▸ **TASK STATEMENT**
Rewrite the records below with "folder listing" changed to "directory listing", leaving every other part as it stands.

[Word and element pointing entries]
━━━
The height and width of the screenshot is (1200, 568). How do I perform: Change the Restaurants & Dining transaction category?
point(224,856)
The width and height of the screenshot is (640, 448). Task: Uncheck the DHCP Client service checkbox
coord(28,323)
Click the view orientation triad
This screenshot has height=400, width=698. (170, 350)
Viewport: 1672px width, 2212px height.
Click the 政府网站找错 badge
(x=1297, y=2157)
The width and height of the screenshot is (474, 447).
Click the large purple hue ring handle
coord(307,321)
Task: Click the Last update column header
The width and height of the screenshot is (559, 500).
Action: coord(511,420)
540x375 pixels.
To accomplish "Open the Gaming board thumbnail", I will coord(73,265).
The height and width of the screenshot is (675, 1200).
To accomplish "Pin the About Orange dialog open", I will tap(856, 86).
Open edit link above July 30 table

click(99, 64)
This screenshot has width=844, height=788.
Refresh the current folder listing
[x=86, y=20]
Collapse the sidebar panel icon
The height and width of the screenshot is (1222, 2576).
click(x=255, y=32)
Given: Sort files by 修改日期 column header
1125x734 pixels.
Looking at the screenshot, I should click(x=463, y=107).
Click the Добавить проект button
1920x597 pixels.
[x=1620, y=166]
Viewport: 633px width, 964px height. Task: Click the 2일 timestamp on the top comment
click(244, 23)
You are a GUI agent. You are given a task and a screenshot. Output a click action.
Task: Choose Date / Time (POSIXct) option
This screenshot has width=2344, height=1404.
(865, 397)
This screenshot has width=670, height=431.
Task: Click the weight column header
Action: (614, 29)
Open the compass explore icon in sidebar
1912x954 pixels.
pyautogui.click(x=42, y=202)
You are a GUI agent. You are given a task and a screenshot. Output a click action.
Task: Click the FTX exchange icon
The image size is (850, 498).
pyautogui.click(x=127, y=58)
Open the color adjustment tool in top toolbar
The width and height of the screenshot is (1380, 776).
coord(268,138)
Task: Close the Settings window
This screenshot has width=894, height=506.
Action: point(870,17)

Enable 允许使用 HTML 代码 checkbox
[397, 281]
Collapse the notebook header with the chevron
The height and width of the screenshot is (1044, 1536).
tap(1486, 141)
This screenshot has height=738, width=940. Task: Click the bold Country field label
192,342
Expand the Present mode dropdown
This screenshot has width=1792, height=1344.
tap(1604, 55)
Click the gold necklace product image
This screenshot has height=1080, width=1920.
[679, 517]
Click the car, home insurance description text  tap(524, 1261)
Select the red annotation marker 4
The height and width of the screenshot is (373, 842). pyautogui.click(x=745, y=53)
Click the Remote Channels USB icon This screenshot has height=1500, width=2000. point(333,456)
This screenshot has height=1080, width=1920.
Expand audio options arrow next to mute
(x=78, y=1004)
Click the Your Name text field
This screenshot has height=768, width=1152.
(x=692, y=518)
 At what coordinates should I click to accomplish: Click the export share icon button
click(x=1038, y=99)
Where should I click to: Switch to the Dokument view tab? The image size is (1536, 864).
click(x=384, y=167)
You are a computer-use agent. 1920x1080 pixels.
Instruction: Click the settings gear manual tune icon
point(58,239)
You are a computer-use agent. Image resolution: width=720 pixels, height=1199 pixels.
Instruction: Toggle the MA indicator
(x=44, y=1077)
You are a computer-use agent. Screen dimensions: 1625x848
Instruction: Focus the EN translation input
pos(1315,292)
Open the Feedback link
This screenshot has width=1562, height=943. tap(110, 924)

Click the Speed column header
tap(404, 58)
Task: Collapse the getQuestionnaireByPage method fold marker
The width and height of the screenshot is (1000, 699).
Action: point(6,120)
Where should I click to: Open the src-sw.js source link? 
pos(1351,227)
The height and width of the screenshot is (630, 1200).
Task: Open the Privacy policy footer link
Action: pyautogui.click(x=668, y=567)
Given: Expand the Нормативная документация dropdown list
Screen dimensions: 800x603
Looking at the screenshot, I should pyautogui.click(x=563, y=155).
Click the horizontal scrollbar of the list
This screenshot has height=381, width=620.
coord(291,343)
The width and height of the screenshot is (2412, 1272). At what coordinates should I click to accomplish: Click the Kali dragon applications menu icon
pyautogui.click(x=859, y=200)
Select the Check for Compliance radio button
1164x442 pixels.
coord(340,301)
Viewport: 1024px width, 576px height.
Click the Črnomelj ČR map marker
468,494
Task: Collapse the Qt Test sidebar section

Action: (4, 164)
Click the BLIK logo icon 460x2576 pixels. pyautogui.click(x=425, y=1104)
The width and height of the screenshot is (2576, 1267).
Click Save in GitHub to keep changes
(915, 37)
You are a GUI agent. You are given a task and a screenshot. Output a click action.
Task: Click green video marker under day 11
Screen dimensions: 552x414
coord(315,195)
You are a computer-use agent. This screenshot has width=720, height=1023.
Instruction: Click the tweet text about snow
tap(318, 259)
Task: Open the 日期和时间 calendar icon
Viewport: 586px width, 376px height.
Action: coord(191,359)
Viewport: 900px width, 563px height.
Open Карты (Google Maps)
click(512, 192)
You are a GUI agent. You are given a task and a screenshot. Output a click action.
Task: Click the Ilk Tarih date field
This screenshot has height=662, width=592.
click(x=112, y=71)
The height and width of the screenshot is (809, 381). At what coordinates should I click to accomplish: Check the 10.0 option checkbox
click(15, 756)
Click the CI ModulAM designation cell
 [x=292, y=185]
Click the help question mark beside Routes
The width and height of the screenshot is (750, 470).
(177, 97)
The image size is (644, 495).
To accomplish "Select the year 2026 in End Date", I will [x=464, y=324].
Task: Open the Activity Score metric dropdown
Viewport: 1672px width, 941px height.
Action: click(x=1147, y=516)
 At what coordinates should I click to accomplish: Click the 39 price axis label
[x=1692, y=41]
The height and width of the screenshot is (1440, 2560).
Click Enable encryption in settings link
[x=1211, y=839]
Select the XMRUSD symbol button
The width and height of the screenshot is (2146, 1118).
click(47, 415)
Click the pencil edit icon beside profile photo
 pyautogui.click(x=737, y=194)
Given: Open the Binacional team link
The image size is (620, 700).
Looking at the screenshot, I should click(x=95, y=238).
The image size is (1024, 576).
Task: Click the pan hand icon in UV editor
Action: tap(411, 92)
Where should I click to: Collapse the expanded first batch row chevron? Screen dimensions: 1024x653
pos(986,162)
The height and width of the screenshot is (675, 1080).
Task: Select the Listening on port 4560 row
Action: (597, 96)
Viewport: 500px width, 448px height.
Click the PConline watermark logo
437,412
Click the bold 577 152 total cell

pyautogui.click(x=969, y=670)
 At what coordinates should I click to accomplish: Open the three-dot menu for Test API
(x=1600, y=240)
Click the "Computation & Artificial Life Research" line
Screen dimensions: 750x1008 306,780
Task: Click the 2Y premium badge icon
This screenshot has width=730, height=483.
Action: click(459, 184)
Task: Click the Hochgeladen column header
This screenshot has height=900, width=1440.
━━━
▸ **RESPONSE FOR THIS EXERCISE**
The height and width of the screenshot is (1200, 568). How do I perform: Change the Restaurants & Dining transaction category?
point(224,856)
The width and height of the screenshot is (640, 448). Task: Uncheck the DHCP Client service checkbox
coord(28,323)
Click the view orientation triad
This screenshot has height=400, width=698. (170, 350)
Viewport: 1672px width, 2212px height.
Click the 政府网站找错 badge
(x=1297, y=2157)
The width and height of the screenshot is (474, 447).
Click the large purple hue ring handle
coord(307,321)
Task: Click the Last update column header
The width and height of the screenshot is (559, 500).
Action: coord(511,420)
540x375 pixels.
To accomplish "Open the Gaming board thumbnail", I will coord(73,265).
The height and width of the screenshot is (675, 1200).
To accomplish "Pin the About Orange dialog open", I will tap(856, 86).
Open edit link above July 30 table

click(99, 64)
This screenshot has width=844, height=788.
Refresh the current directory listing
[x=86, y=20]
Collapse the sidebar panel icon
The height and width of the screenshot is (1222, 2576).
click(x=255, y=32)
Given: Sort files by 修改日期 column header
1125x734 pixels.
Looking at the screenshot, I should click(x=463, y=107).
Click the Добавить проект button
1920x597 pixels.
[x=1620, y=166]
Viewport: 633px width, 964px height. Task: Click the 2일 timestamp on the top comment
click(244, 23)
You are a GUI agent. You are given a task and a screenshot. Output a click action.
Task: Choose Date / Time (POSIXct) option
This screenshot has width=2344, height=1404.
(865, 397)
This screenshot has width=670, height=431.
Task: Click the weight column header
Action: (614, 29)
Open the compass explore icon in sidebar
1912x954 pixels.
pyautogui.click(x=42, y=202)
You are a GUI agent. You are given a task and a screenshot. Output a click action.
Task: Click the FTX exchange icon
The image size is (850, 498).
pyautogui.click(x=127, y=58)
Open the color adjustment tool in top toolbar
The width and height of the screenshot is (1380, 776).
coord(268,138)
Task: Close the Settings window
This screenshot has width=894, height=506.
Action: point(870,17)

Enable 允许使用 HTML 代码 checkbox
[397, 281]
Collapse the notebook header with the chevron
The height and width of the screenshot is (1044, 1536).
tap(1486, 141)
This screenshot has height=738, width=940. Task: Click the bold Country field label
192,342
Expand the Present mode dropdown
This screenshot has width=1792, height=1344.
tap(1604, 55)
Click the gold necklace product image
This screenshot has height=1080, width=1920.
[679, 517]
Click the car, home insurance description text  tap(524, 1261)
Select the red annotation marker 4
The height and width of the screenshot is (373, 842). pyautogui.click(x=745, y=53)
Click the Remote Channels USB icon This screenshot has height=1500, width=2000. point(333,456)
This screenshot has height=1080, width=1920.
Expand audio options arrow next to mute
(x=78, y=1004)
Click the Your Name text field
This screenshot has height=768, width=1152.
(x=692, y=518)
 At what coordinates should I click to accomplish: Click the export share icon button
click(x=1038, y=99)
Where should I click to: Switch to the Dokument view tab? The image size is (1536, 864).
click(x=384, y=167)
You are a computer-use agent. 1920x1080 pixels.
Instruction: Click the settings gear manual tune icon
point(58,239)
You are a computer-use agent. Image resolution: width=720 pixels, height=1199 pixels.
Instruction: Toggle the MA indicator
(x=44, y=1077)
You are a computer-use agent. Screen dimensions: 1625x848
Instruction: Focus the EN translation input
pos(1315,292)
Open the Feedback link
This screenshot has width=1562, height=943. tap(110, 924)

Click the Speed column header
tap(404, 58)
Task: Collapse the getQuestionnaireByPage method fold marker
The width and height of the screenshot is (1000, 699).
Action: point(6,120)
Where should I click to: Open the src-sw.js source link? 
pos(1351,227)
The height and width of the screenshot is (630, 1200).
Task: Open the Privacy policy footer link
Action: pyautogui.click(x=668, y=567)
Given: Expand the Нормативная документация dropdown list
Screen dimensions: 800x603
Looking at the screenshot, I should pyautogui.click(x=563, y=155).
Click the horizontal scrollbar of the list
This screenshot has height=381, width=620.
coord(291,343)
The width and height of the screenshot is (2412, 1272). At what coordinates should I click to accomplish: Click the Kali dragon applications menu icon
pyautogui.click(x=859, y=200)
Select the Check for Compliance radio button
1164x442 pixels.
coord(340,301)
Viewport: 1024px width, 576px height.
Click the Črnomelj ČR map marker
468,494
Task: Collapse the Qt Test sidebar section

Action: (4, 164)
Click the BLIK logo icon 460x2576 pixels. pyautogui.click(x=425, y=1104)
The width and height of the screenshot is (2576, 1267).
Click Save in GitHub to keep changes
(915, 37)
You are a GUI agent. You are given a task and a screenshot. Output a click action.
Task: Click green video marker under day 11
Screen dimensions: 552x414
coord(315,195)
You are a computer-use agent. This screenshot has width=720, height=1023.
Instruction: Click the tweet text about snow
tap(318, 259)
Task: Open the 日期和时间 calendar icon
Viewport: 586px width, 376px height.
Action: coord(191,359)
Viewport: 900px width, 563px height.
Open Карты (Google Maps)
click(512, 192)
You are a GUI agent. You are given a task and a screenshot. Output a click action.
Task: Click the Ilk Tarih date field
This screenshot has height=662, width=592.
click(x=112, y=71)
The height and width of the screenshot is (809, 381). At what coordinates should I click to accomplish: Check the 10.0 option checkbox
click(15, 756)
Click the CI ModulAM designation cell
 [x=292, y=185]
Click the help question mark beside Routes
The width and height of the screenshot is (750, 470).
(177, 97)
The image size is (644, 495).
To accomplish "Select the year 2026 in End Date", I will [x=464, y=324].
Task: Open the Activity Score metric dropdown
Viewport: 1672px width, 941px height.
Action: click(x=1147, y=516)
 At what coordinates should I click to accomplish: Click the 39 price axis label
[x=1692, y=41]
The height and width of the screenshot is (1440, 2560).
Click Enable encryption in settings link
[x=1211, y=839]
Select the XMRUSD symbol button
The width and height of the screenshot is (2146, 1118).
click(47, 415)
Click the pencil edit icon beside profile photo
 pyautogui.click(x=737, y=194)
Given: Open the Binacional team link
The image size is (620, 700).
Looking at the screenshot, I should click(x=95, y=238).
The image size is (1024, 576).
Task: Click the pan hand icon in UV editor
Action: tap(411, 92)
Where should I click to: Collapse the expanded first batch row chevron? Screen dimensions: 1024x653
pos(986,162)
The height and width of the screenshot is (675, 1080).
Task: Select the Listening on port 4560 row
Action: (597, 96)
Viewport: 500px width, 448px height.
Click the PConline watermark logo
437,412
Click the bold 577 152 total cell

pyautogui.click(x=969, y=670)
 At what coordinates should I click to accomplish: Open the three-dot menu for Test API
(x=1600, y=240)
Click the "Computation & Artificial Life Research" line
Screen dimensions: 750x1008 306,780
Task: Click the 2Y premium badge icon
This screenshot has width=730, height=483.
Action: click(459, 184)
Task: Click the Hochgeladen column header
This screenshot has height=900, width=1440.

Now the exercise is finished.